Serageldin has also served in a number of capacities at the World Bank, including as Vice President for Environmentally and Socially Sustainable Development (1992-1998).
He holds a Bachelor of Science degree in engineering from Cairo University and Masters’ degree and a PhD from Harvard University and has received 18 honorary doctorates. With his efforts, the year of 1997 was named the “year of the reef”, and because of his unequalled efforts to protect and preserve coral reefs, a new coral species was named after him. (Montastrea serageldini)
We inquired into that matter a bit more, and learned that beyond his love for the sea and for corals, Dr. Serageldin has
been at the forefront of supporting a lot of serious work to study and protect corals all around the world.

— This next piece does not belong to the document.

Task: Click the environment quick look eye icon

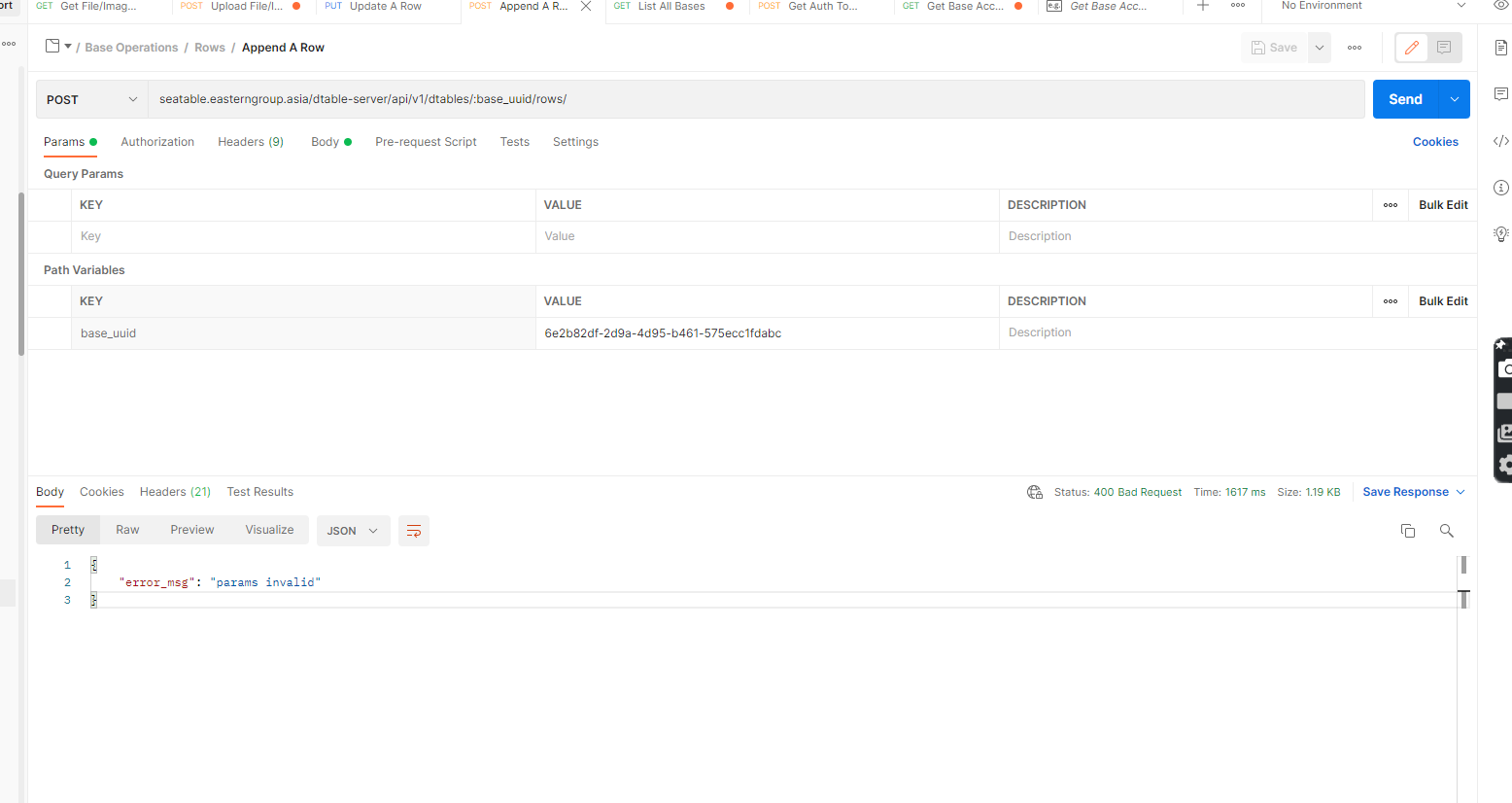Action: tap(1500, 6)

He helped involve the World Bank with the first efforts at designing a Marine conservation Strategy, and then in the
design of a world-wide system of protected marine areas. Dr. Serageldin also worked closely with the late Captain Jacques-Yves Cousteau,and then joined forces with the Cousteau society on protection of the coastlines, an effort led
by Francine Cousteau. He also worked with then Under-Secretary of State Tim Wirth on the launch of the international
Coral Reef Initiative (ICRI).
He also organized the world conference on saving the world’s coral reefs, ending with an eloquent plea for action. Dr. Serageldin also supported the global efforts to establish the global taxonomy of coral reefs partly, and the special
efforts of the one and only J.E. (Charlie) Veron. But it was such an unusual honor for Prof. Veron to bestow upon Dr.
Ismail Serageldin… Thank you Charlie, we know that nothing in the world could have pleased Dr. Ismail as much!